What to work on: Decide whether each statement below agrees with the Maclaurin series answer, replying yes or no and quoting the deciding words of that answer. 1. The derivation begins from the basic Maclaurin series for 1/(1-x). 2. The series for arctan(x) is obtained by differentiating the series for 1/(1+x^2). 3. The fourth non-zero term of the expansion carries a negative sign.

Document segment:
Content starts

How do you use the Maclaurin series to write the first four non-zero terms of #(x^3)arctan(x^7)#?

1 Answer
Mar 26, 2017

#x^3arctan(x^7)=x^10-x^24/3+x^38/5-x^52/7+...+(-1)^nx^(14n+10)/(2n+1)+...#

Explanation:

Start with the basic Maclaurin series:

#1/(1-x)=sum_(n=0)^oox^n#

Replace #x# with #-x^2#:

#1/(1+x^2)=sum_(n=0)^oo(-x^2)^n=sum_(n=0)^oo(-1)^nx^(2n)#

Integrate this:

#intdx/(1+x^2)=sum_(n=0)^oo(-1)^nintx^(2n)dx#

#arctan(x)=sum_(n=0)^oo(-1)^nx^(2n+1)/(2n+1)#

Replace #x# with #x^7#:

#arctan(x^7)=sum_(n=0)^oo(-1)^n(x^7)^(2n+1)/(2n+1)=sum_(n=0)^oo(-1)^nx^(14n+7)/(2n+1)#

Multiply by #x^3#:

#x^3arctan(x^7)=x^3sum_(n=0)^oo(-1)^nx^(14n+7)/(2n+1)=sum_(n=0)^oo(-1)^nx^(14n+10)/(2n+1)#

Writing out the terms from #n=0# to #n=3#:

#x^3arctan(x^7)=x^10-x^24/3+x^38/5-x^52/7+...#

Content ends

[Stored data entries]

Content starts

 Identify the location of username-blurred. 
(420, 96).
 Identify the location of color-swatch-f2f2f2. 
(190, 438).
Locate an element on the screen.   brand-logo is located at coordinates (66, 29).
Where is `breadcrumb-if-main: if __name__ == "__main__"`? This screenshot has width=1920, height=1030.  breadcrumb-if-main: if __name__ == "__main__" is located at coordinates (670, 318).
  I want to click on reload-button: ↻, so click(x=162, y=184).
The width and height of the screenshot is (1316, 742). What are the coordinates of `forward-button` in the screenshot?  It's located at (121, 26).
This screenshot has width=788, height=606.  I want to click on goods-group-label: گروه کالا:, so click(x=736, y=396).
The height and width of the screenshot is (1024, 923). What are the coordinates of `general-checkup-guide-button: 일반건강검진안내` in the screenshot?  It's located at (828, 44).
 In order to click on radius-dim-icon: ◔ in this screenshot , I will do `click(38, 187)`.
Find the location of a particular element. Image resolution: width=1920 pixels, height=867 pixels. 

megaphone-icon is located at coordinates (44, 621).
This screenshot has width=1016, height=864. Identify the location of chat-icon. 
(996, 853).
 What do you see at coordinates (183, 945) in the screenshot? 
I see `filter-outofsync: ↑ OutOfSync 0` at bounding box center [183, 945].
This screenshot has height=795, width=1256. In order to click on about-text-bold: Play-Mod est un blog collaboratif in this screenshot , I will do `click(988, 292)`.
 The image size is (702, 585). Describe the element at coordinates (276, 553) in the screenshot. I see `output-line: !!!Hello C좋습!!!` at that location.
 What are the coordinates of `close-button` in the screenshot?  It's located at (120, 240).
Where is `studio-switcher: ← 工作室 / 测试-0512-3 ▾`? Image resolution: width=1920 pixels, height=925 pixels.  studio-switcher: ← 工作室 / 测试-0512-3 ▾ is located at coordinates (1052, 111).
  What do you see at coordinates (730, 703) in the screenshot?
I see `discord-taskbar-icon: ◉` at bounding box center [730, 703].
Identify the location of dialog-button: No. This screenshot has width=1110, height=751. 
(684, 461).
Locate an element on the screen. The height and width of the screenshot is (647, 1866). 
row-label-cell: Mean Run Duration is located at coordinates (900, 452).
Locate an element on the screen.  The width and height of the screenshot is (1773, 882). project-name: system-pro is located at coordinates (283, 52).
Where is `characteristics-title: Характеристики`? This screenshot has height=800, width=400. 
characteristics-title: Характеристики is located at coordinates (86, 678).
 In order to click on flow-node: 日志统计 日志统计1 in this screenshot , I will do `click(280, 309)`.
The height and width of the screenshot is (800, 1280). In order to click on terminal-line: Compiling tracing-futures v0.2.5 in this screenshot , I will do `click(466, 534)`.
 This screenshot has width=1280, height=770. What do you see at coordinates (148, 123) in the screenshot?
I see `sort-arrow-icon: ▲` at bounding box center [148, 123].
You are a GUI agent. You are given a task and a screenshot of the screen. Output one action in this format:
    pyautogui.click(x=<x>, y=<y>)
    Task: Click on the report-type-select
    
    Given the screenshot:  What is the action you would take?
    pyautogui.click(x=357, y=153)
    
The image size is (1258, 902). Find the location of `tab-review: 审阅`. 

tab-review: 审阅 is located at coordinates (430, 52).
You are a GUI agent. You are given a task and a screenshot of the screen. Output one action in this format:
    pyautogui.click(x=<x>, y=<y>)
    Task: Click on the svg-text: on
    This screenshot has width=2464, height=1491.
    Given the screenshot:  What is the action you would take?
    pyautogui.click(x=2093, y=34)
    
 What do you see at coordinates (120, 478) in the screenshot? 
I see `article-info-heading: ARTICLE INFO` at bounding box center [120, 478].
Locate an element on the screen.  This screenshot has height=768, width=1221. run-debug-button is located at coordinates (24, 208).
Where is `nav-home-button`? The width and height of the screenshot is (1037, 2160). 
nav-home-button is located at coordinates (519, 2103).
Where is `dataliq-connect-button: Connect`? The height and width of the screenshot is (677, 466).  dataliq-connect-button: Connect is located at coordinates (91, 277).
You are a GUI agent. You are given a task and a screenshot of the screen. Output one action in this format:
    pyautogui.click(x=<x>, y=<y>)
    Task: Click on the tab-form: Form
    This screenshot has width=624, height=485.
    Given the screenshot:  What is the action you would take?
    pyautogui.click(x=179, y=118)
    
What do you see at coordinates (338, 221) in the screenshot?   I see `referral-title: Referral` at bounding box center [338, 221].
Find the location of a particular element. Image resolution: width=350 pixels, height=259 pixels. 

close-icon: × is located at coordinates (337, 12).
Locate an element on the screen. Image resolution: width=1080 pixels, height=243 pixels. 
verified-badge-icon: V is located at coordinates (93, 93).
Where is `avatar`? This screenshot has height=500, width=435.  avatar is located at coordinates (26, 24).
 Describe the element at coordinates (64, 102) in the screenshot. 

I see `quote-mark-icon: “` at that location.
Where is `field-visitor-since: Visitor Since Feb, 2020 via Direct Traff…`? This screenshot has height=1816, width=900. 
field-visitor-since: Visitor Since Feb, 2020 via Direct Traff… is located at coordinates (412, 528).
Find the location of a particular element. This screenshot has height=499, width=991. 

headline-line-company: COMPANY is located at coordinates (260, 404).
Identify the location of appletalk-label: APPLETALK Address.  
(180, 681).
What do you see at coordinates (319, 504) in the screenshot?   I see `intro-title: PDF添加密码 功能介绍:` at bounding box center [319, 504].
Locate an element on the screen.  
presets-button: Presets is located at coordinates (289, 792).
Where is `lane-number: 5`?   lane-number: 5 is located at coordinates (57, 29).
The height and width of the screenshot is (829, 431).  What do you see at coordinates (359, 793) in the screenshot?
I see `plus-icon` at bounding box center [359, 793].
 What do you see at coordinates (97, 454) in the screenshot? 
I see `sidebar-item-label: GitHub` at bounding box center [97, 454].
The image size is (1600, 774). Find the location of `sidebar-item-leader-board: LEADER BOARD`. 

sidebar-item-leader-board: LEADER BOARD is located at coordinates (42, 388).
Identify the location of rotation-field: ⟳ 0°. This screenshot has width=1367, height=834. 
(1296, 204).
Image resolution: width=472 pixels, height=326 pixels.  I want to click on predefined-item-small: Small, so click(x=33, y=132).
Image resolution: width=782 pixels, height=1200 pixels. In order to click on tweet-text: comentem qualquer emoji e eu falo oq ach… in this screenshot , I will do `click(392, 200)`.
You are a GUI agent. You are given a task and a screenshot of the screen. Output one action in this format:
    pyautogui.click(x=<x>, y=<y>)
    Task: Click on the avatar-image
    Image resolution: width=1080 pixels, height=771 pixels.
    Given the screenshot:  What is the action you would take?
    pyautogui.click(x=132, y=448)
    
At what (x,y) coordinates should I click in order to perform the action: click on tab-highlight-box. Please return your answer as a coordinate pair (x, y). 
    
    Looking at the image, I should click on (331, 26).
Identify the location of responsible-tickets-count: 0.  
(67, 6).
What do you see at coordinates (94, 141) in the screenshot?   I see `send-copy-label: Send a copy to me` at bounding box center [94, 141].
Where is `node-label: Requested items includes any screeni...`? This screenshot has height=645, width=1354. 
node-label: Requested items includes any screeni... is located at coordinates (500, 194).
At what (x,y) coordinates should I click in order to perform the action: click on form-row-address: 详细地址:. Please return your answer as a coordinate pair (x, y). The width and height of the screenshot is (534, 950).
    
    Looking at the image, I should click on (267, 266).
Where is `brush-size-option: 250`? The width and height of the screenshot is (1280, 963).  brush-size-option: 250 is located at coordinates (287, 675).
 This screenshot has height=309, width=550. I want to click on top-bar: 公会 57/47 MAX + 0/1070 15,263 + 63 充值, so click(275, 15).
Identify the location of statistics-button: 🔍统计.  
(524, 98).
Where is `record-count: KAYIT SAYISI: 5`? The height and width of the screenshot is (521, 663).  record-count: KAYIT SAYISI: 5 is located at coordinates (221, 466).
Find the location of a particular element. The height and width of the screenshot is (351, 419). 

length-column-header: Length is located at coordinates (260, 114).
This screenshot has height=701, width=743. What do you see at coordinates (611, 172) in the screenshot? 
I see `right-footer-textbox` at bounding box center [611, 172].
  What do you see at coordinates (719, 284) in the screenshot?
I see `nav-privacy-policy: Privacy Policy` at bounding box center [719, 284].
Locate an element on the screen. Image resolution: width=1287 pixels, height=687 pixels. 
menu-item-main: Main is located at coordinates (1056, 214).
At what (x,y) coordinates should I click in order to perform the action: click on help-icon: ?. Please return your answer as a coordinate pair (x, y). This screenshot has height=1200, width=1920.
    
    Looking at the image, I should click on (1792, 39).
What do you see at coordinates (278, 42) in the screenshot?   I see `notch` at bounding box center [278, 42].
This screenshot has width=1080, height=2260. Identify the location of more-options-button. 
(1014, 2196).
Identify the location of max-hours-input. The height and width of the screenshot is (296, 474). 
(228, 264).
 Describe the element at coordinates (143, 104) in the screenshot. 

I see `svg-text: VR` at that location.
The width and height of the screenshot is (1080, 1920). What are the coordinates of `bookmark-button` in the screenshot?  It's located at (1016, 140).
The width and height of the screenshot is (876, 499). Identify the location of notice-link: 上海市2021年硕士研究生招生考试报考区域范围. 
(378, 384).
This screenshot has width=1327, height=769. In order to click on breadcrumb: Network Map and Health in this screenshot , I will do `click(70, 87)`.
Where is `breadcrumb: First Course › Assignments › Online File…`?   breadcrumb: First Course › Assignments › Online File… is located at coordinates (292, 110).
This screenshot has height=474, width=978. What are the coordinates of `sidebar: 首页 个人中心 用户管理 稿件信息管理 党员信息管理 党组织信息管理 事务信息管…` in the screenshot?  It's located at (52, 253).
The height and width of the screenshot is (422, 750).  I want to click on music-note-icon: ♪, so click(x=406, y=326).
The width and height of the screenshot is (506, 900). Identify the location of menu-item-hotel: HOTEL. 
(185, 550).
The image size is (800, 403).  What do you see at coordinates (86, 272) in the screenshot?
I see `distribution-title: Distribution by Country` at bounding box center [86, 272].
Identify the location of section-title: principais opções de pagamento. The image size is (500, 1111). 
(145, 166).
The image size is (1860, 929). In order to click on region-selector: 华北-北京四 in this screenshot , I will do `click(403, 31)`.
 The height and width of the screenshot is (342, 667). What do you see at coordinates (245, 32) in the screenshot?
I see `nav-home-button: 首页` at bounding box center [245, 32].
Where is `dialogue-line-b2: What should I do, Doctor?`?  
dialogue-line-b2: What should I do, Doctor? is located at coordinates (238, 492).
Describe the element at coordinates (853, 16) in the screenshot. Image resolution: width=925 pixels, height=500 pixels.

Content ends

Final answer:
1. Yes: "Start with the basic Maclaurin series:" followed by "#1/(1-x)=sum_(n=0)^oox^n#"
2. No: "Integrate this:"
3. Yes: "#x^3arctan(x^7)=x^10-x^24/3+x^38/5-x^52/7+...#"